Let's all Google together. (Score:5, Insightful)
We should all Google 'pressure cooker' and 'backpacks'. Let's send them for a spin.
Re: (Score:3)
that sound like a good idea maybe we should all make pressure cooker and backpack our sig
BAD article, better source, and other notes... (Score:5, Informative)
The Atlantic article is BAD. Not only is it a summary with no additional information (and information removed), but uses a bad and unrelated photograph!
Read the original article on Medium [medium.com], and I strongly suggest that a Slashdot editor change the article link.
Although circumstantial, this implies one of two possibilities.

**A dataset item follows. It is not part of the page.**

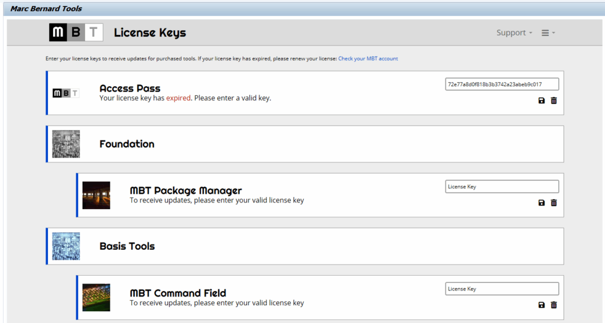This screenshot has height=323, width=605.
Task: Follow the Check your MBT account link
Action: (368, 59)
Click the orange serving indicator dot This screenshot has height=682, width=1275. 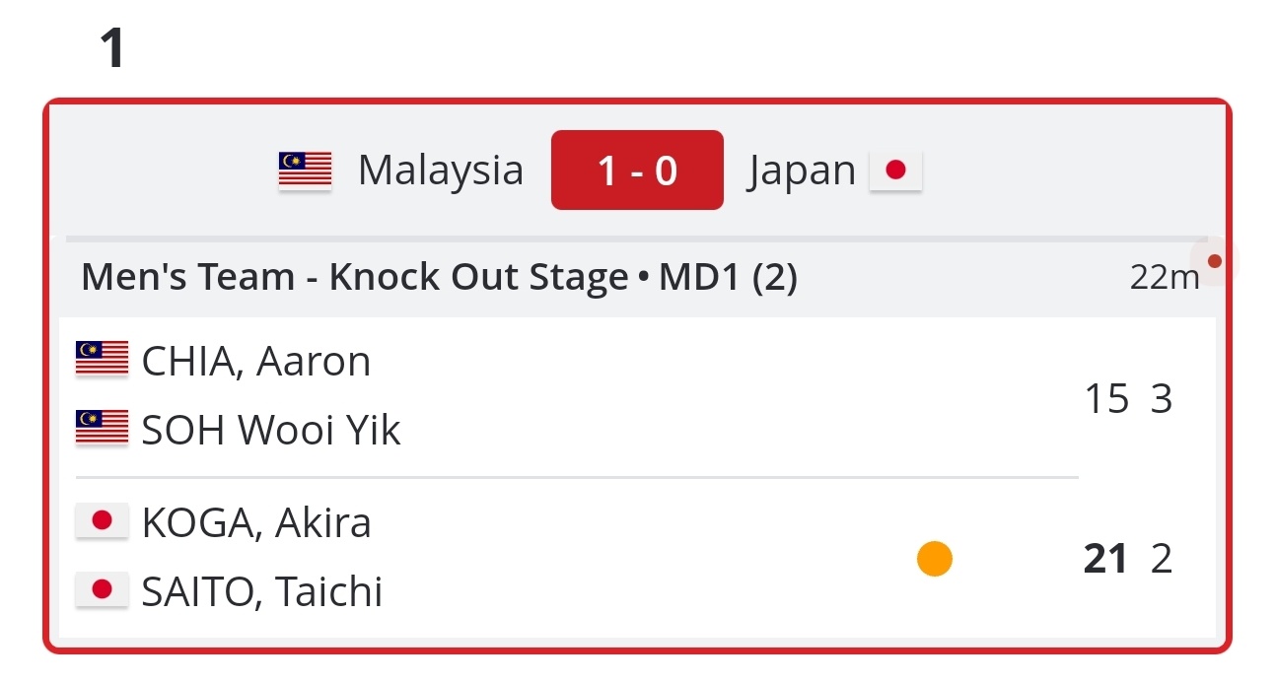[x=934, y=559]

Either Google is voluntarily looking for "suspicious" searches and reporting them to law enforcement, or law enforcement (using a warrant, a wiretap, a NSL, or similar) is either forcing Google to look for such suspicious searches or simply wiretapping Google.
Re:BAD article, better source, and other notes... (Score:5, Insightful)
Shame on her husband for allowing jack booted thugs into their home. Never consent to a search, and never speak to the police, except to assert your right to remain silent and request a lawyer. Every citizen who consents to these searches encourages them to do more.
Re:BAD article, better source, and other notes... (Score:5, Interesting)
Don't jump to conclusions, remember, that's how innocent people started getting harassed when Reddit 'found' the marathon bomber.
Re:BAD article, better source, and other notes... (Score:5, Informative)
An FBI spokesman confirmed the Guardian's report [theguardian.com].
They can't get all of us (Score:5, Funny)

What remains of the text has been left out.